In Saheli v White Mem. Med. Ctr. (2018) 21 CA5th 308, the court held that the Bane Act’s and Ralph Act’s special requirements for arbitration agreements were preempted by the Federal Arbitration Act (FAA) (9 USC §§1–16). Both Acts depart from the preexisting doctrine of unconscionability, and treat arbitration agreements differently from other types of contracts; such discriminatory treatment is not permitted under the FAA. See §18.71A.
In Gutierrez v Carmax Auto Superstores Cal. (2018) 19 CA5th 1234, the court held that a car buyer’s allegations adequately stated a claim for deceptive practices under the Consumers Legal Remedies Act (CLRA) (CC §§1750–1784). The allegations included: (1) the seller represented that the vehicle had passed a 125-point quality inspection, but failed to disclose the recall of a critical safety-related component; (2) the buyer would not have purchased the vehicle if she had known its true condition, including the recall history; and (3) there was a duty to disclose in that the seller had actual knowledge of the recall before the sale, but had made misleading partial representations that excluded the existence of the recall, a material fact. See §18.72.
In Rubenstein v The Gap, Inc. (2017) 14 CA5th 870, 878, the court held that the allegation that a retailer sold lesser-quality clothing items at its factory stores that were never sold at its traditional stores did not state a claim under the False Advertising Law because, as a matter of law, a retailer’s use of its own brand name labels on clothing that it manufactures and sells at its stores is not deceptive, regardless of the quality. Further, there was no claim under the Unfair Competition Law (UCL) (Bus & P C §§17200–17210), because the retailer’s use of its own brand names on factory store clothing labels was not likely to deceive a reasonable consumer; a purchaser was still getting that retailer’s item. Finally, there was no claim under the CLRA, because the consumer alleged no advertising or representation of any kind that the retailer made about the characteristics or quality of its factory store merchandise. See §18.75.

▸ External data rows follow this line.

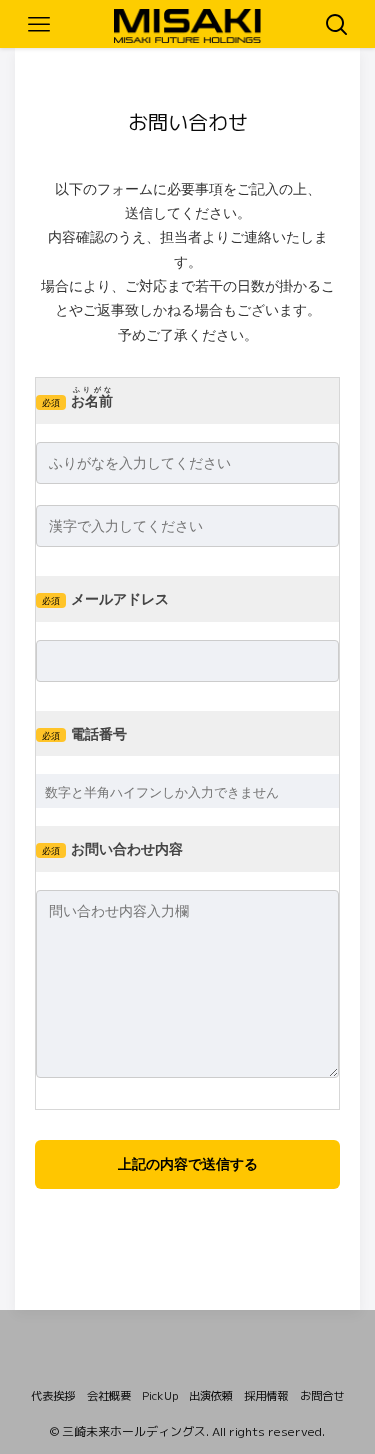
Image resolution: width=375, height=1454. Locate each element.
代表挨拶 (53, 1396)
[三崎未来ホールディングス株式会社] (187, 23)
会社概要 (109, 1396)
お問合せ (322, 1396)
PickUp (160, 1396)
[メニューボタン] (38, 24)
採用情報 (266, 1396)
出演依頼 (211, 1396)
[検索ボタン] (336, 24)
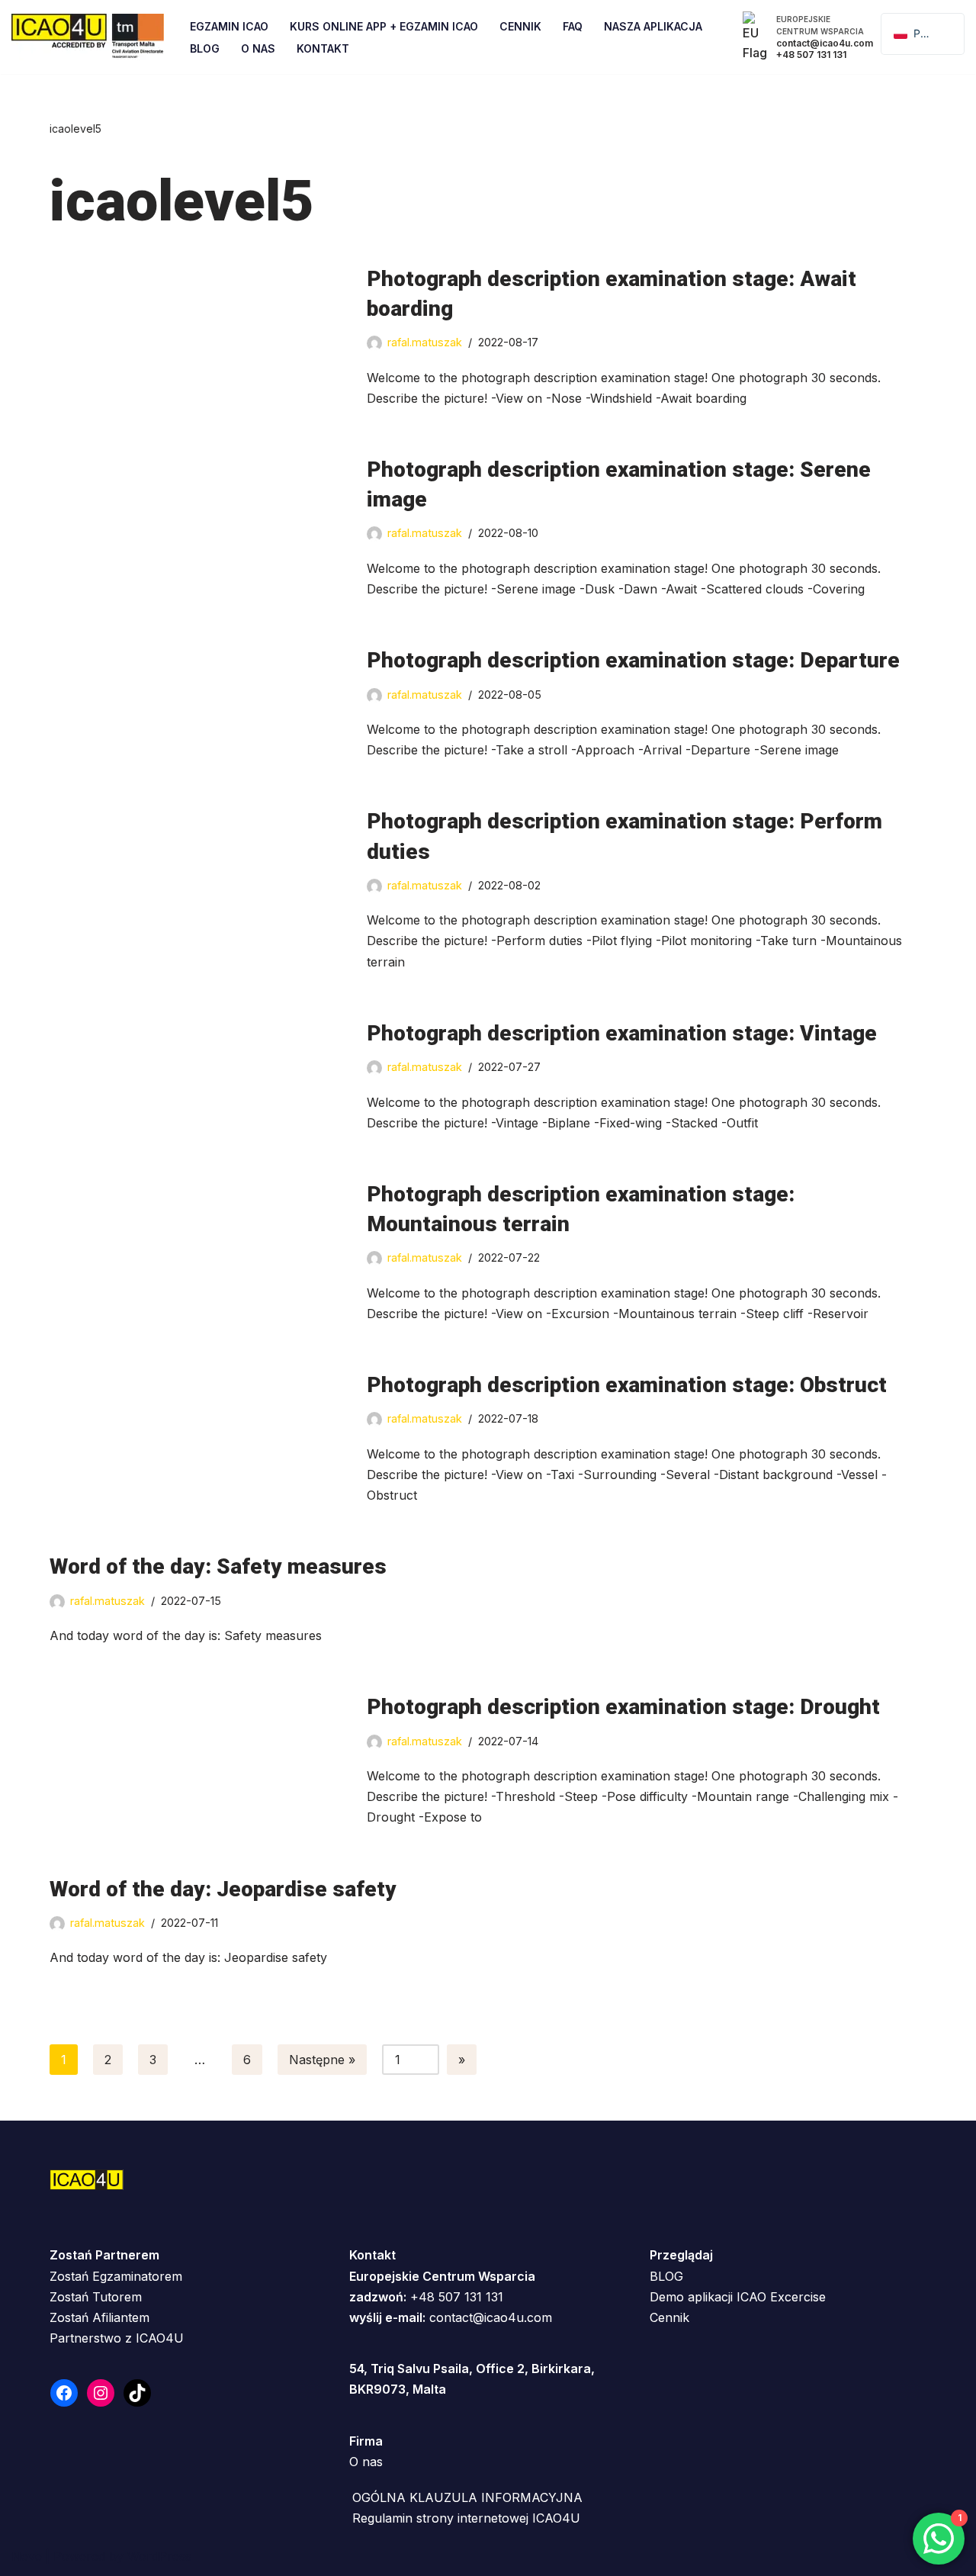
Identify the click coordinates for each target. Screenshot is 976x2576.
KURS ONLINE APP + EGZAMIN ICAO (384, 26)
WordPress (159, 2556)
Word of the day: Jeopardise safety (223, 1889)
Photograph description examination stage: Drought (623, 1706)
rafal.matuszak (424, 342)
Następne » (322, 2059)
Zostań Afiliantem (99, 2317)
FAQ (573, 26)
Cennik (520, 26)
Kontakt (323, 48)
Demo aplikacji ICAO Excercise (738, 2296)
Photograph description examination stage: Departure (633, 660)
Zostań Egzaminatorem (116, 2276)
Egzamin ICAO (229, 26)
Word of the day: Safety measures (218, 1566)
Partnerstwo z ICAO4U (117, 2338)
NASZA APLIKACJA (653, 26)
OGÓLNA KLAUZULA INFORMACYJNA (467, 2497)
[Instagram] (100, 2393)
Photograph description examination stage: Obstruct (627, 1384)
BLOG (666, 2276)
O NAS (258, 48)
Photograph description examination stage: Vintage (622, 1033)
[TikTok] (137, 2393)
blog (205, 48)
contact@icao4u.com (490, 2317)
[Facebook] (64, 2393)
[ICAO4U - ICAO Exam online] (87, 37)
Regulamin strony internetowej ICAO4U (466, 2518)
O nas (366, 2461)
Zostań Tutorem (96, 2296)
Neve (26, 2556)
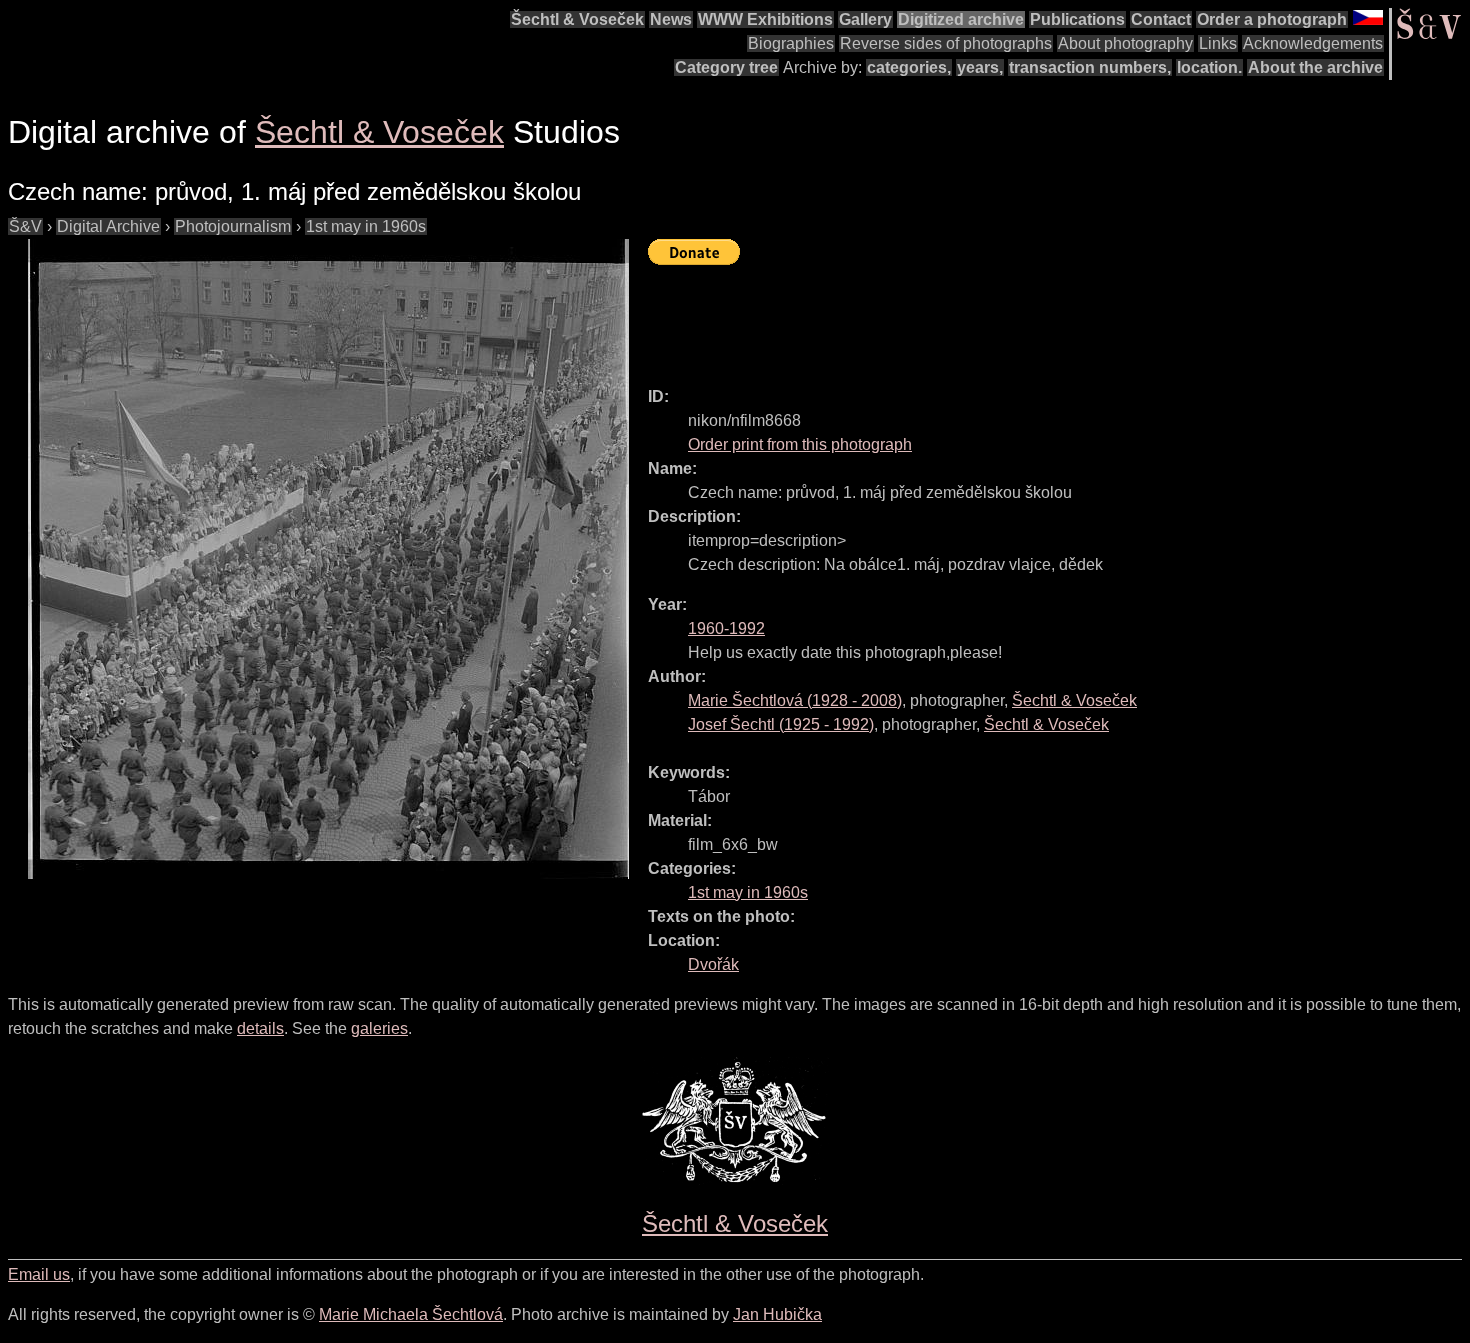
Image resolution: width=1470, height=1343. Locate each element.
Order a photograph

In People v Overstock.com, Inc. (2017) 12 CA5th 1064, the court of appeal upheld the trial court’s imposition of civil penalties of $6,828,000 for defendant’s willful, numerous, and persistent violations of the UCL and False Advertising Law. See §18.76.
In Quanta Computer Inc. v Japan Communications Inc. (2018) 21 CA5th 438, 446, the court of appeal held that the trial court could decline to exercise jurisdiction, and did not abuse its discretion in dismissing a case without prejudice, when the forum selection clause in the parties’ contract was the only link to California. California had no public interest in providing a forum for the resolution of a dispute between a Taiwanese and Japanese company with no connections to the state, involving a contract formed and executed in their respective countries, when there were suitable alternatives. See §19.24.